**Texte source:**
*-*-*

Nouveau président de la puissante American Psychiatric Association (principale organisation des psychiatres aux États-Unis, depuis 1844, et éditrice du célèbre DSM), le professeur Jeffrey Lieberman évoque quelques souvenirs sur son parcours professionnel. Quand j’ai choisi la psychiatrie, explique-t-il, plusieurs de mes enseignants ont essayé de m’en dissuader : «Pourquoi voudriez-vous perdre votre excellente formation médicale ? » disaient-ils. Heureusement, le futur président de l’APA n’écouta pas le chant de ces sirènes et embrassa tout de même cette spécialité car il était « fasciné par le cerveau et les comportements » et se trouvait « attiré par le défi d’aider les personnes les moins en mesure de s’aider elles-mêmes. »
Jeffrey Lieberman voulait participer au grand mouvement de réforme de la psychiatrie, promis par JF Kennedy peu avant sa mort (le Community Mental Health Act). Dans une perspective visionnaire, JFK évoquait « un temps où la froideur de l’isolement sera supplantée par la chaleur de l’entraide.» En 1976, quand le jeune Dr Lieberman commençait son cursus de résident en psychiatrie, cette « nouvelle ère » pressentie par JFK « semblait enfin à portée de main. »
Tout au long de sa carrière, l’auteur dit avoir été « extrêmement sensible » à la stigmatisation à l’encontre des malades mentaux, aux disparités en matière de santé mentale, et au « manque de respect » envers la psychiatrie comme spécialité médicale à part entière. Si cela pouvait encore se comprendre à une époque où cette discipline n’était pas « aussi scientifiquement fondée qu’elle aurait dû l’être », la discrimination à l’égard de la psychiatrie devient inadmissible au 21ème siècle, déplore Jeffrey Lieberman, alors que les données scientifiques viennent renouveler en profondeur cette spécialité.

*-*-*

**Consigne:** Réécrivez le texte sur Jeffrey Lieberman de « Tout au long » à « profondeur cette spécialité. », en substituant « personnes souffrant de troubles psychiques » à « malades mentaux ».

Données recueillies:
*-*-*

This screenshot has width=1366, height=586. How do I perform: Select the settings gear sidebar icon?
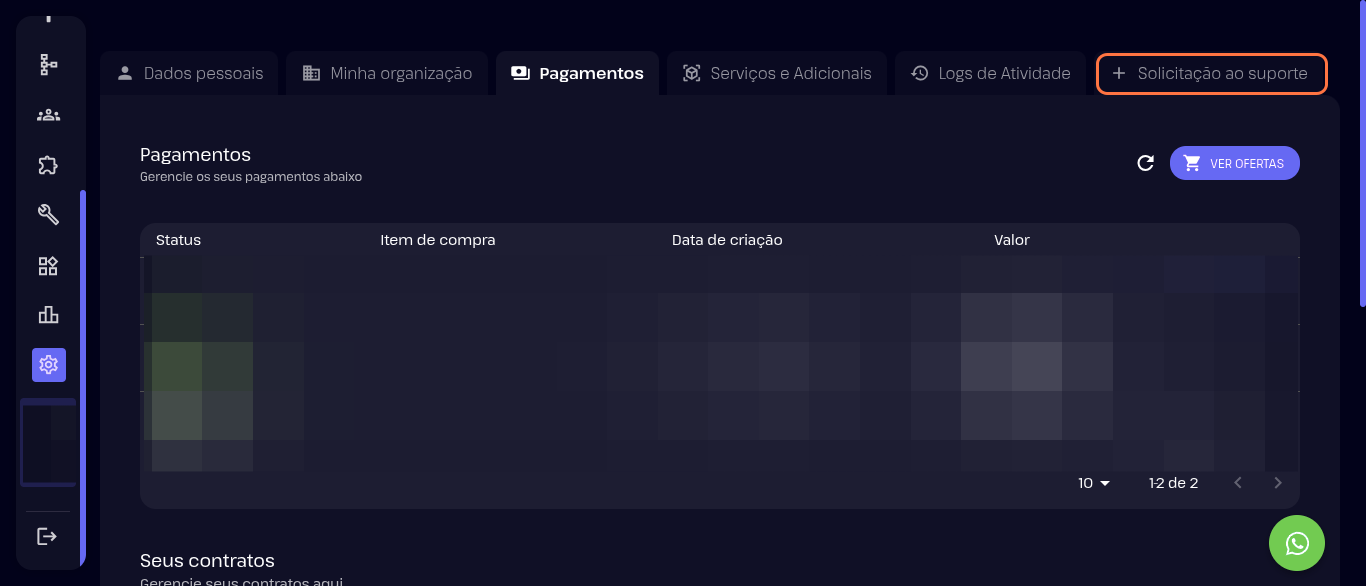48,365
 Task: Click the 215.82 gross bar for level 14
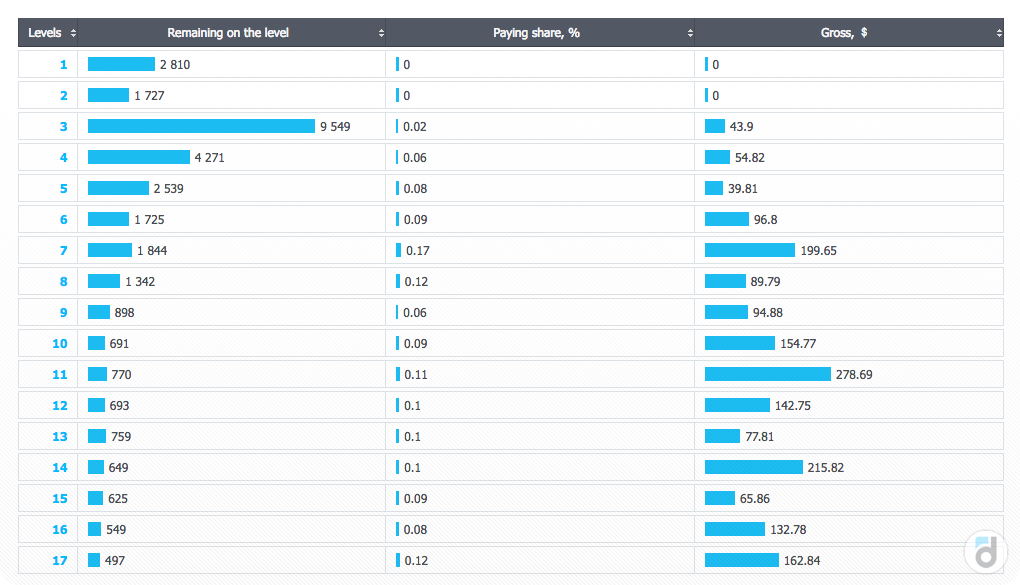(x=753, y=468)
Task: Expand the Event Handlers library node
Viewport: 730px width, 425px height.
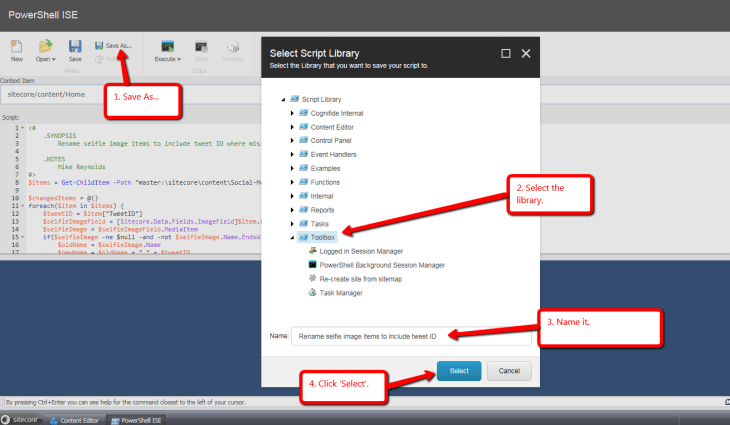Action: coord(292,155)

*-*-*

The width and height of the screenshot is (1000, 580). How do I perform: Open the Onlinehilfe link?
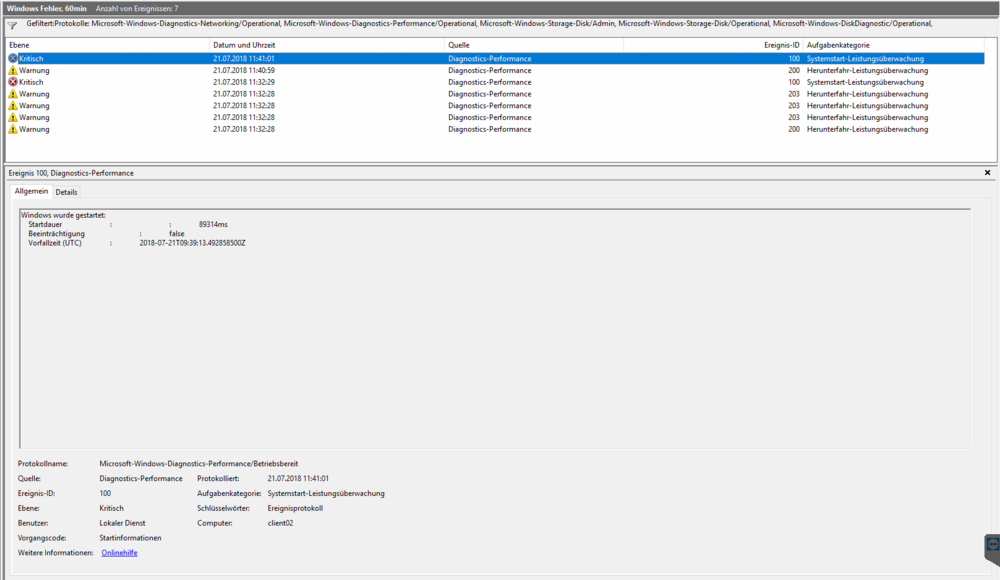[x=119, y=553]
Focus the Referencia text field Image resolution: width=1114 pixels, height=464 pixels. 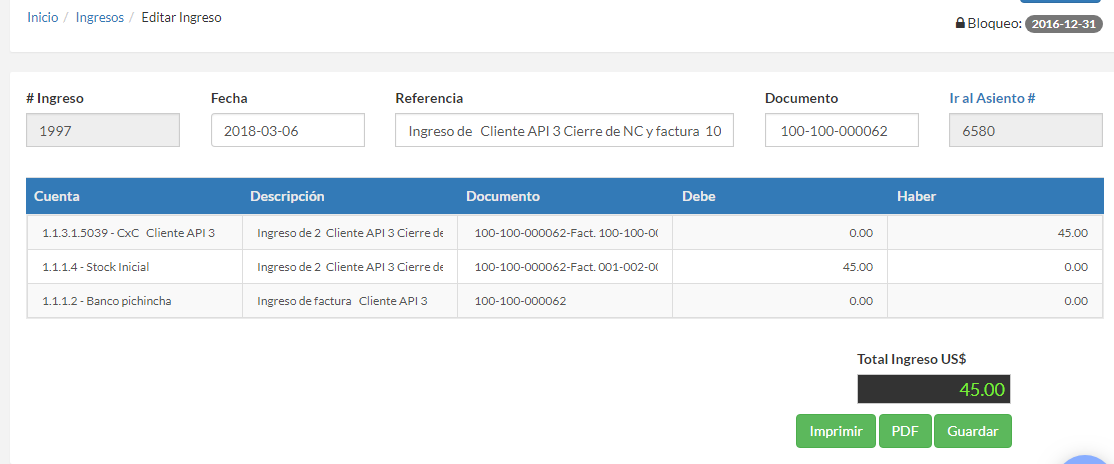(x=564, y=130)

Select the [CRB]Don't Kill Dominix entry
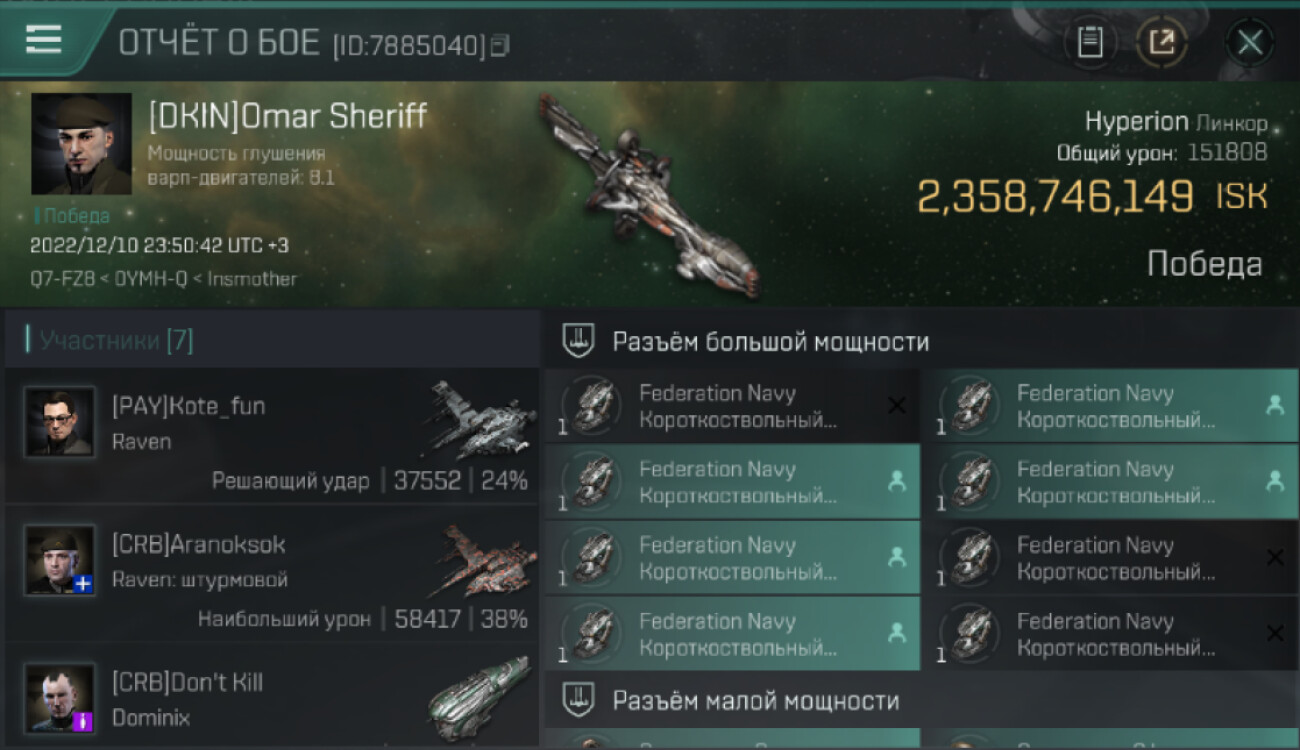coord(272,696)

*-*-*

**Réponse:**
Tout au long de sa carrière, l’auteur dit avoir été « extrêmement sensible » à la stigmatisation à l’encontre des personnes souffrant de troubles psychiques, aux disparités en matière de santé mentale, et au « manque de respect » envers la psychiatrie comme spécialité médicale à part entière. Si cela pouvait encore se comprendre à une époque où cette discipline n’était pas « aussi scientifiquement fondée qu’elle aurait dû l’être », la discrimination à l’égard de la psychiatrie devient inadmissible au 21ème siècle, déplore Jeffrey Lieberman, alors que les données scientifiques viennent renouveler en profondeur cette spécialité.